En las riberas del río Ubierna había una culebra que atemorizaba los contornos, ni en Quintanilla Morocisla ni en Vivar estaban los aldeanos tranquilos. Se decía que esta espantosa serpiente medía tres varas de largo y tenía dientes como de dragón. Ha de saberse que este tipo de alimañas eran muy frecuentes en los tiempos antiguos y se sabe de una que habitaba los fangos de Barrio Panizares, la cual era tan grande que sobrepasaba la media legua.
Mas volvamos a las riberas del Ubierna: en un molino cercano vivía una mujer honrada llamada Teresa. Tenía esta mujer un hijo, de nombre Rodrigo. Las malas lenguas dicen que la molinera había tenido a este muchacho por unos amores con un noble burgalés, llamado Diego Laínez, un caballero de pro, descendiente de una de las familias más importantes de Castilla. El caso, según se asegura en la comarca, fue que don Diego amaba más a la humilde molinera que a su iracunda esposa y que siempre estimó más a su hijo bastardo, Rodrigo, que a los herederos legítimos de su casa.

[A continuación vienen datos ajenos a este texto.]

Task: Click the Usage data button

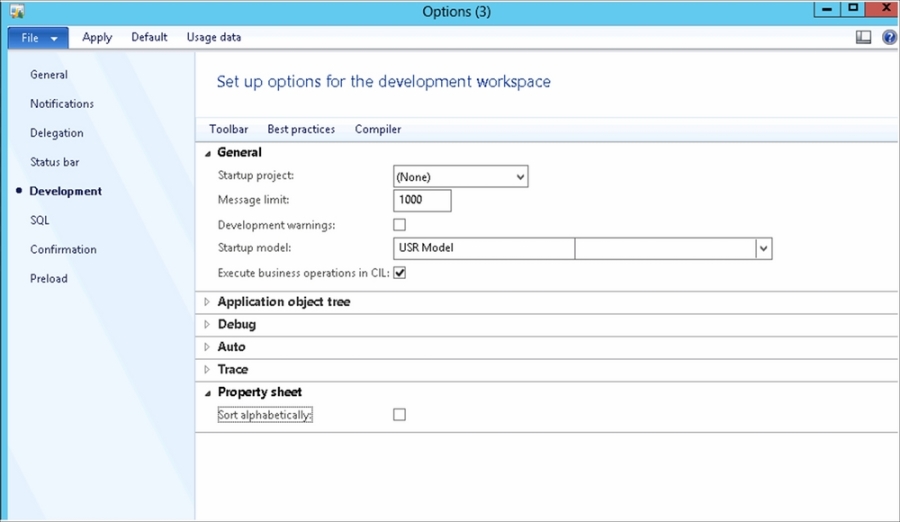Action: tap(214, 37)
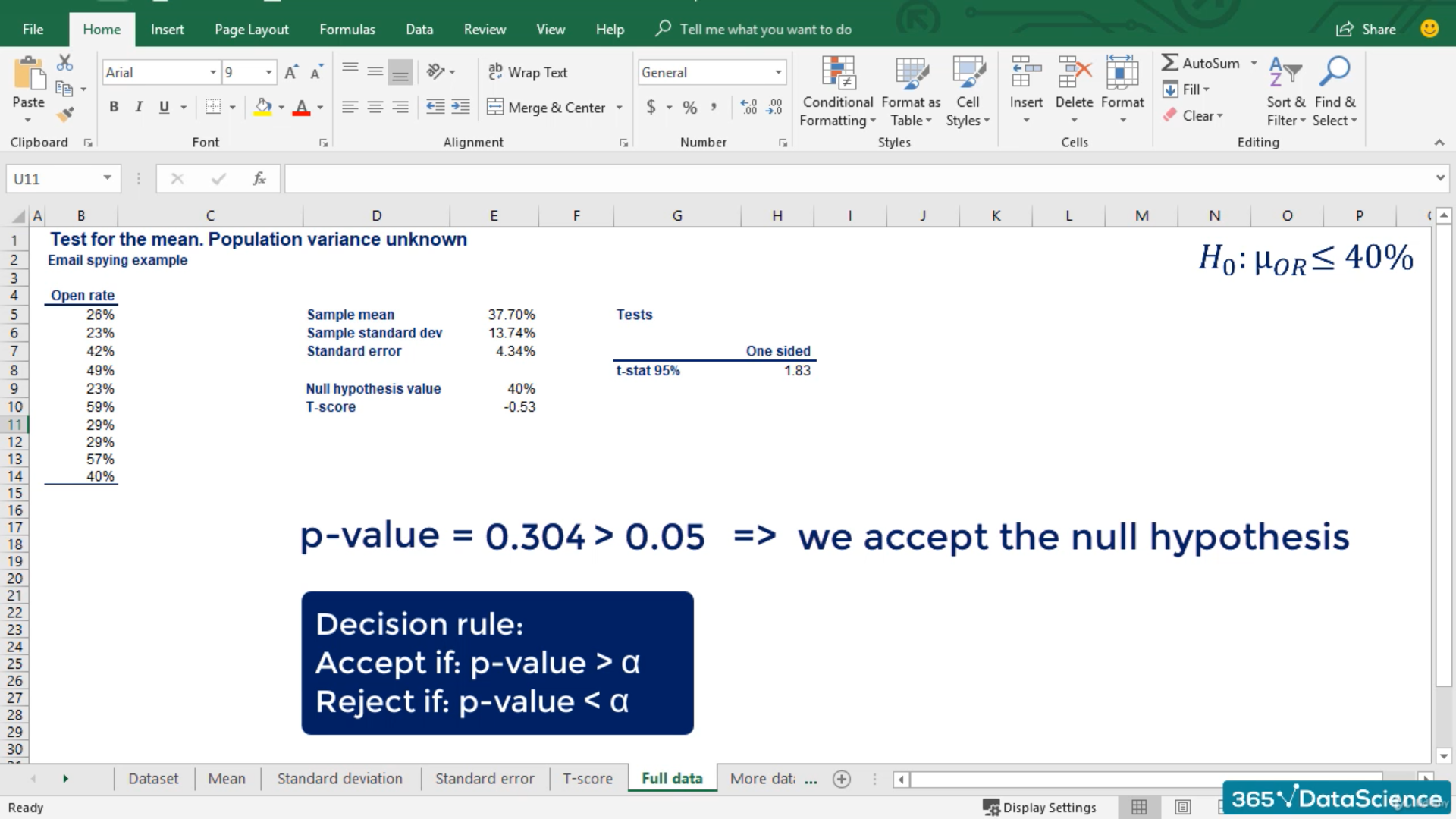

Tanto es así que Rodrigo, ya mozo, fue educado en palacio, pasó pronto a Burgos y, de allí, a Zamora, donde tuvo tratos con la mismísima reina doña Urraca. Pero ésta es otra historia.

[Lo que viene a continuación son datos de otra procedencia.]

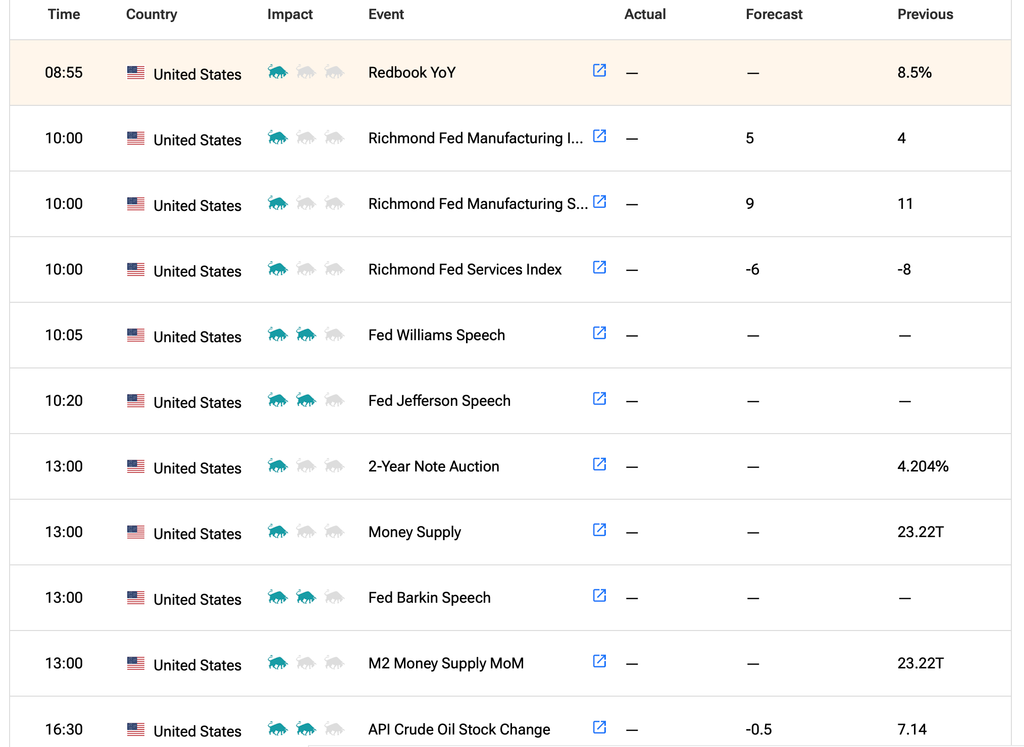Open external link icon for Redbook YoY

coord(600,71)
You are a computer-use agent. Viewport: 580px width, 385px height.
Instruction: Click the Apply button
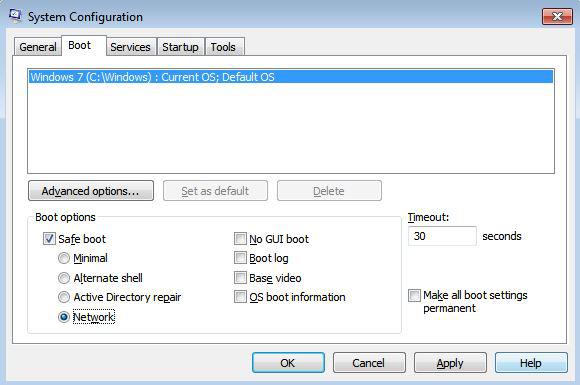click(450, 363)
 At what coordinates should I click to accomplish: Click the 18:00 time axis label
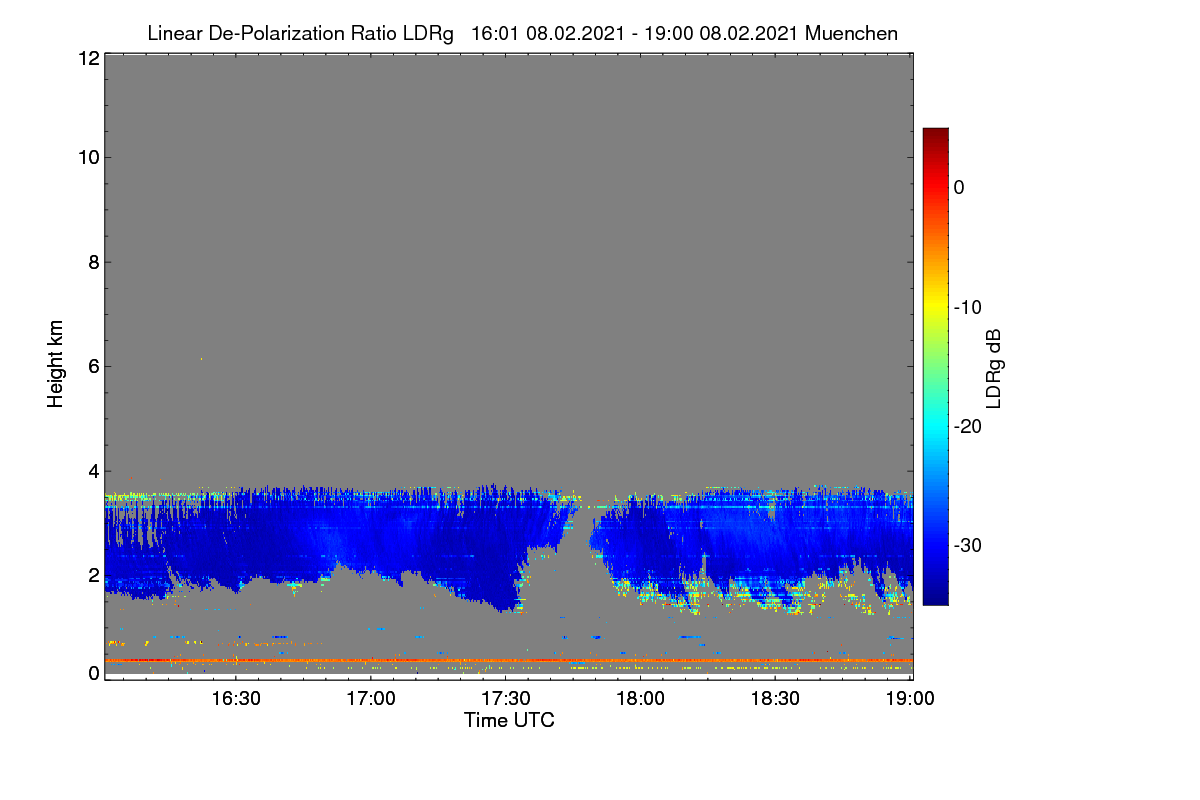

Rodrigo era un niño vivo y travieso, un verdadero perillán: no paraba quieto y siempre andaba tramando malicias y desastres. Cuando no estaba enbadu-rnándose en la harina, estaba cazando ranas en el río... Como se dice en aquella parte, su madre no hacía vida de él.
Cierto día estaba Teresa preparando la molienda cuando bajó Rodrigo corriendo y saltando como de costumbre. Pedía a su madre que admirase el magnífico ratón que había capturado en el granero y estaba empeñado en que la pobre molinera tejiera un sayo para el roedor. Harta ya de las ocurrencias de Rodrigo, su madre le entregó una hoz y un saco:
-Y ahora -le decía- te vas al prado que hay camino abajo, y te traes el saco lleno de hierba para el burro. A ver si haces algo de provecho y te dejas de ratones y ranas.
Rodrigo, en el fondo, era buen muchacho y por nada del mundo hubiera querido enojar a su madre o molestarla en el duro trabajo del molino. Así que, dispuesto a obedecer, tomó la hoz y el saco y bajó por los caminos del prado dispuesto a segar tanta hierba como pudiera. Desde luego, Rodrigo sabía que podría encontrarse con la maldita culebra, pero el mozalbete era animoso y vivo, y no temía en nada al reptil.
Cuando llegó al prado soplaba una brisa suave y el sol brillaba en todo lo alto. Ya se conoce que los días soleados son muy propicios para que las serpientes y las culebras salgan entre las rocas o abandonen durante unas horas las charcas; porque estas alimañas gustan de tomar el sol para calentarse la sangre, que la tienen fría como el hielo.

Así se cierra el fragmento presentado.